* [What you have to do]: Below are entries; repeat exactly, and nothing else, the lines from the one holding "Task: Select the 'can_delete' available role" through the one holding "Click the source lock icon", inclusive. Leave the pictures out.
··· Data shown ···
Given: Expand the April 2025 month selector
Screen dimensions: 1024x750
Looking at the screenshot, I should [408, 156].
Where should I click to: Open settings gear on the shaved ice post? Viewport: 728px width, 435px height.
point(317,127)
···
··· Data shown ···
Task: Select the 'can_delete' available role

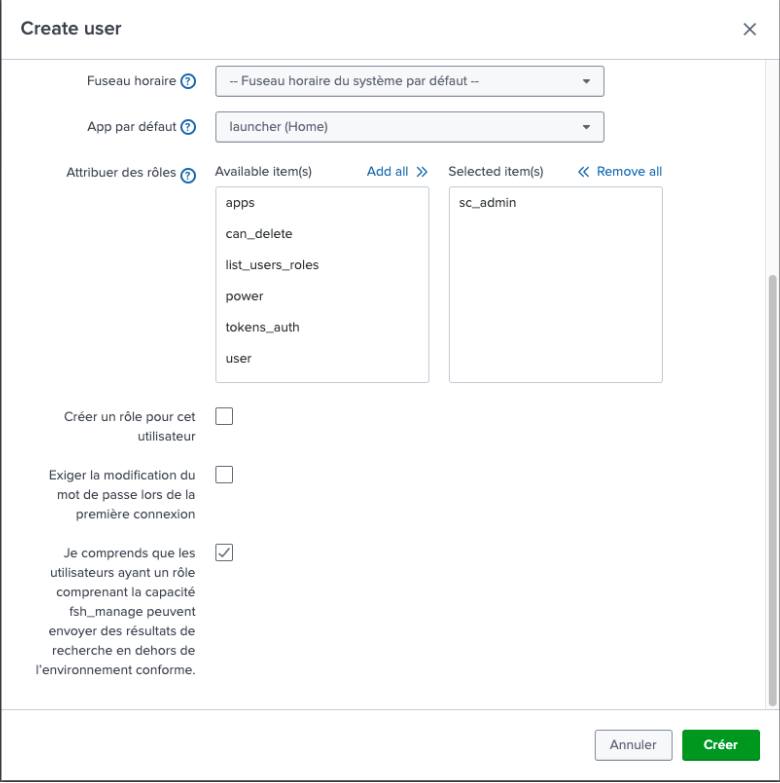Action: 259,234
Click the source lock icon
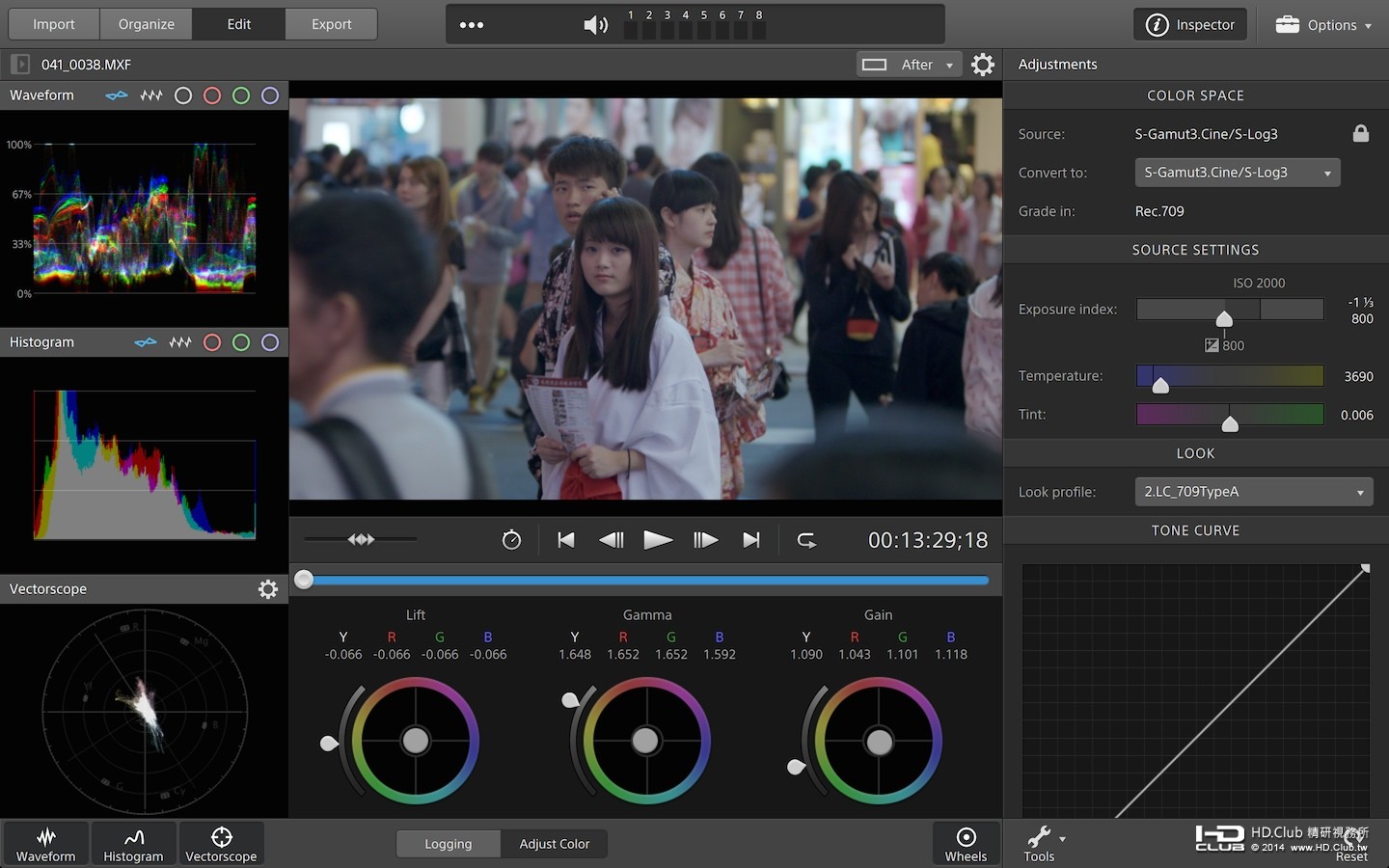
···
··· Data shown ···
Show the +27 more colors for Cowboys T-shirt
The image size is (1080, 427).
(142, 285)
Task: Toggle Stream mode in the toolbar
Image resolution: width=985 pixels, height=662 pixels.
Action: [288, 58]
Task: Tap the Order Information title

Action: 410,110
···
* [Output of the task]:
Task: Select the 'can_delete' available role

Action: 259,234
Click the source lock icon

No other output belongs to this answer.